Two-Dimensional Packing of Soft Particles and the Soft Generalized Thomson Problem

TL;DR

This paper explores the phase behavior and structural arrangements of soft colloidal particles in two dimensions and on spherical surfaces, revealing how potential shape influences order and revisiting classical Thomson problem configurations.

Contribution

It provides a comprehensive numerical analysis of soft particle packing in 2D and on spheres, highlighting the impact of potential shape and revisiting minimal energy configurations for small N.

Findings

Multiple ordered phases emerge at low temperatures with increasing density.

Structural variety depends on the pair potential's functional form.

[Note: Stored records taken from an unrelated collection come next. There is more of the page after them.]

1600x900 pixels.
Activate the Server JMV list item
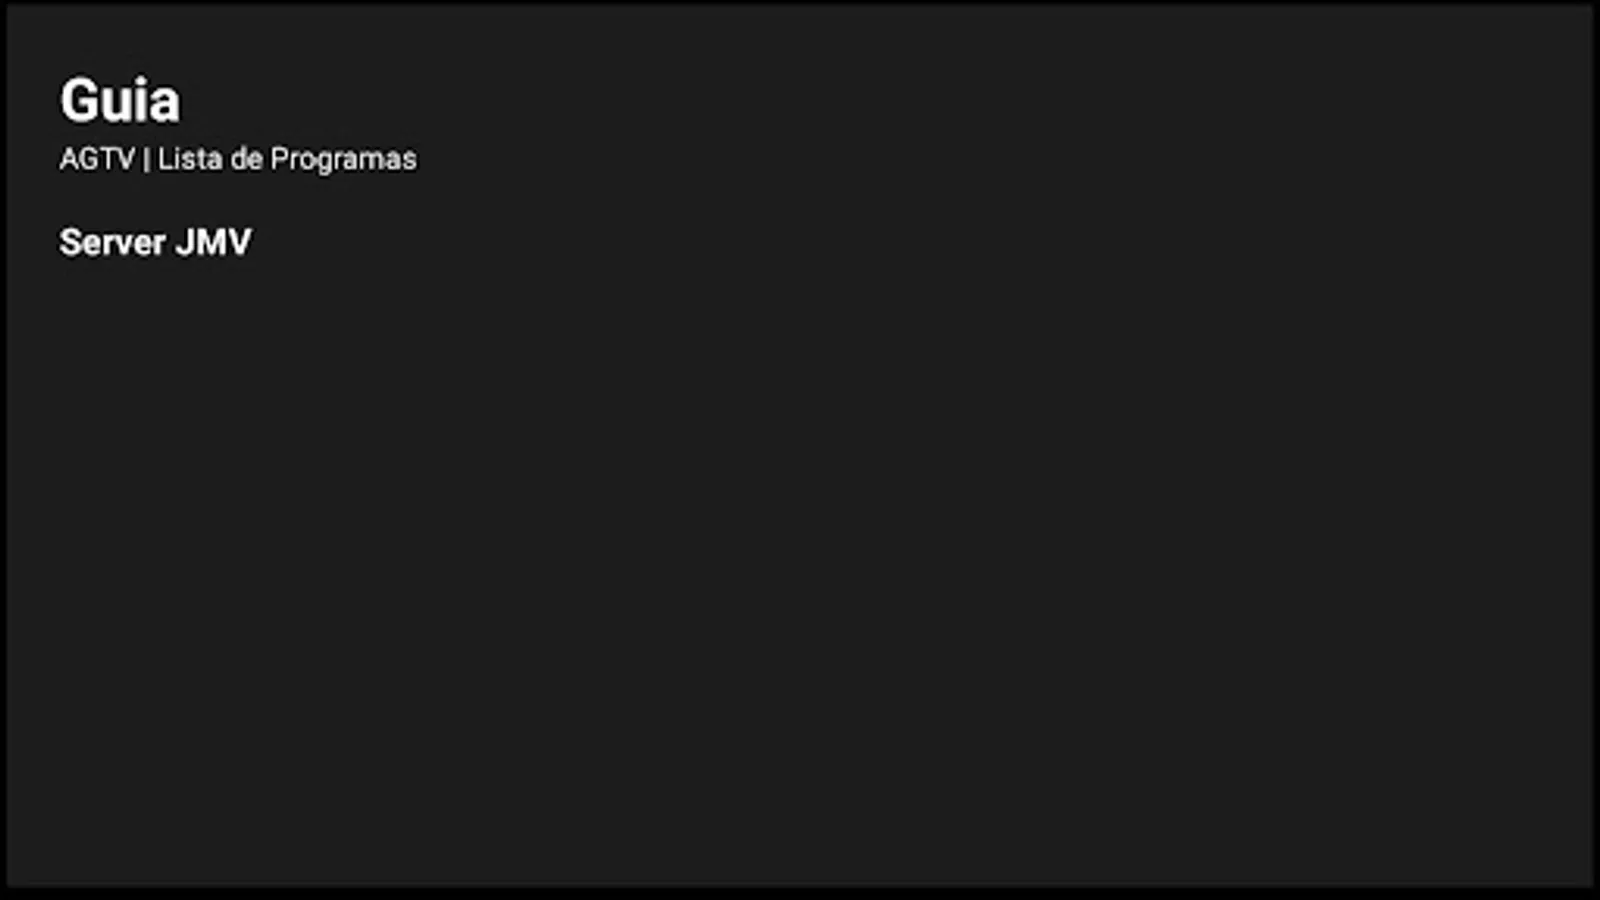[x=155, y=242]
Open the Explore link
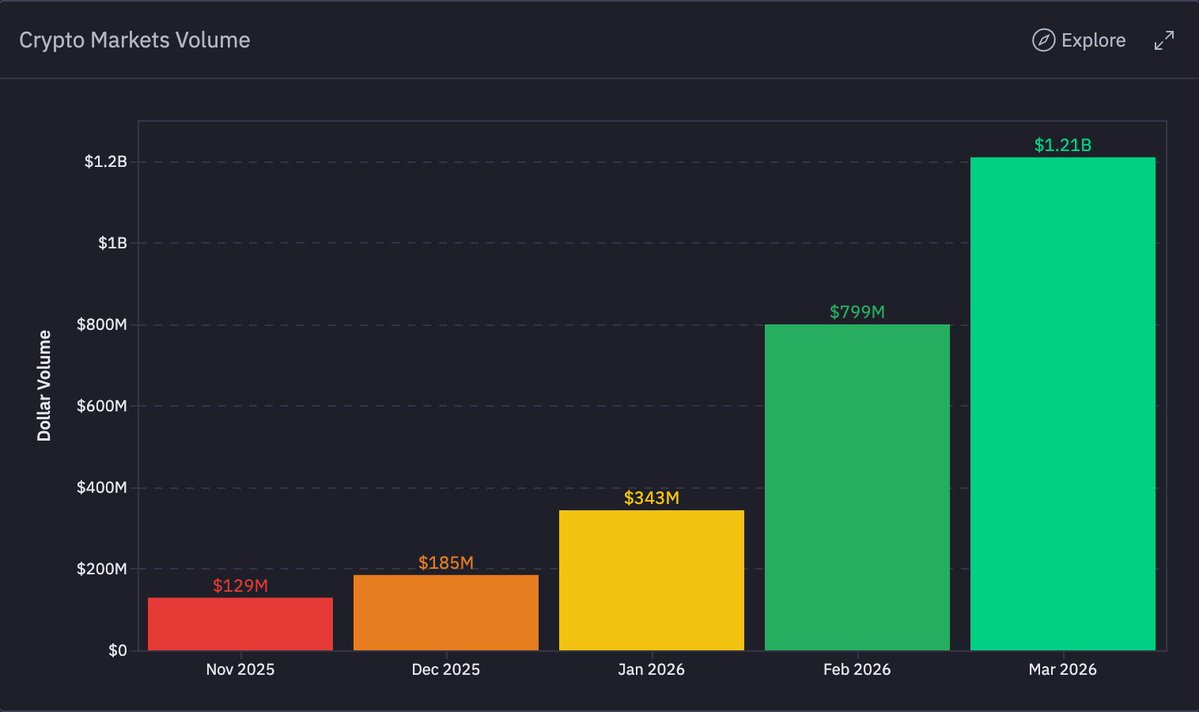 pos(1079,40)
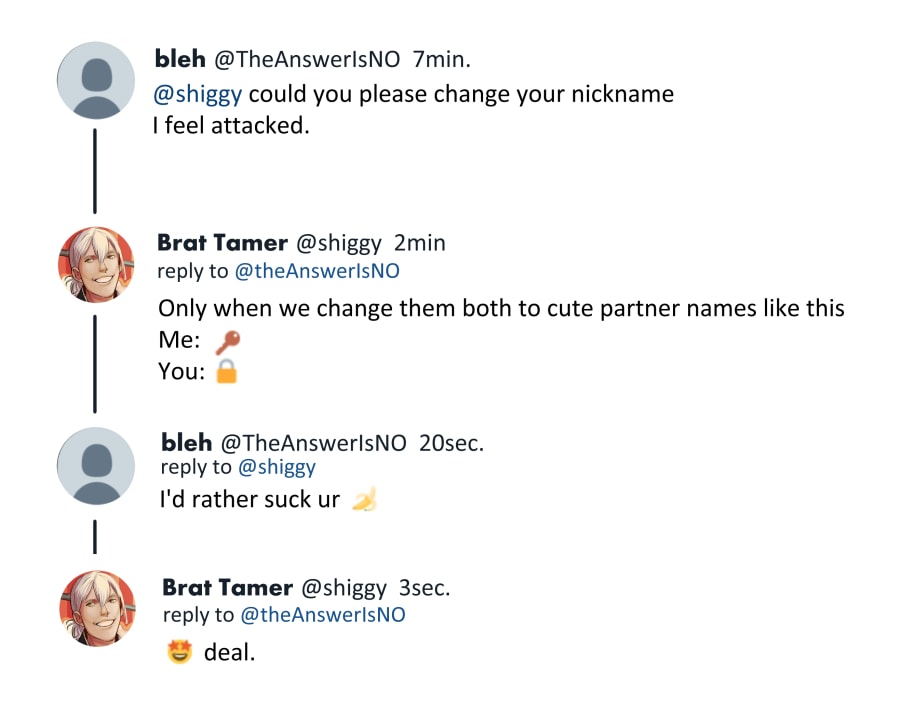Click "Brat Tamer" name in the 3sec reply
Screen dimensions: 900x715
point(227,588)
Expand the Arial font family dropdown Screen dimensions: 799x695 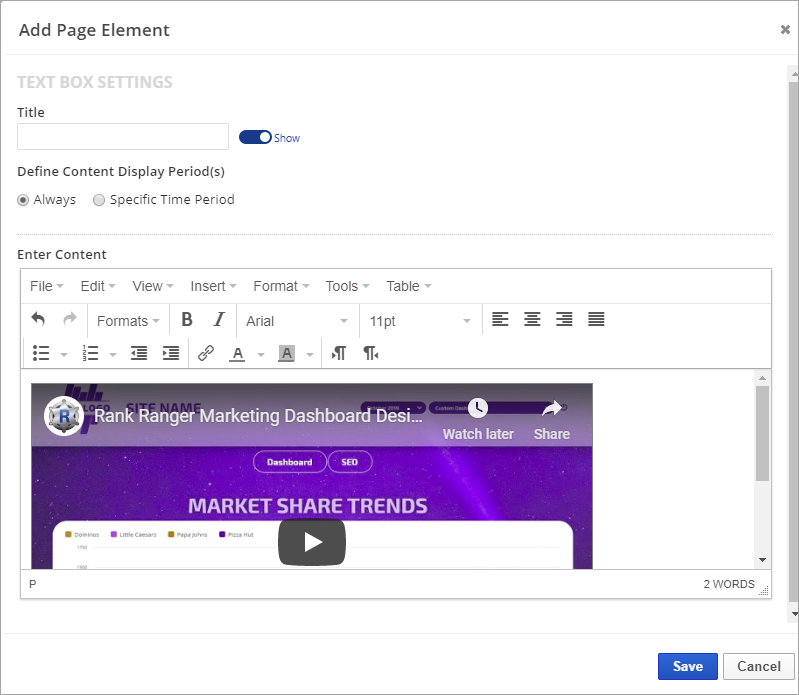297,321
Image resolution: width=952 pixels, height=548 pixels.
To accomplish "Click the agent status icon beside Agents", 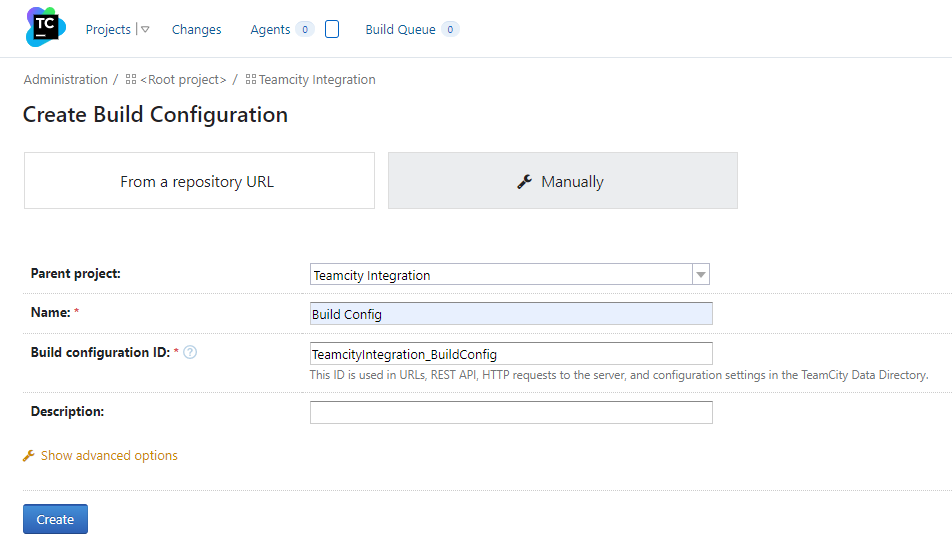I will pyautogui.click(x=332, y=30).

Minimal energy configurations for small N are identified and compared to electrostatic cases.

Abstract

We perform numerical simulations of purely repulsive soft colloidal particles interacting via a generalized elastic potential and constrained to a two-dimensional plane and to the surface of a spherical shell. For the planar case, we compute the phase diagram in terms of the system's rescaled density and temperature. We find that a large number of ordered phases becomes accessible at low temperatures as the density of the system increases, and we study systematically how structural variety depends on the functional shape of the pair potential. For the spherical case, we revisit the generalized Thomson problem for small numbers of particles N <= 12 and identify, enumerate and compare the minimal energy polyhedra established by the location of the particles to those of the corresponding electrostatic system.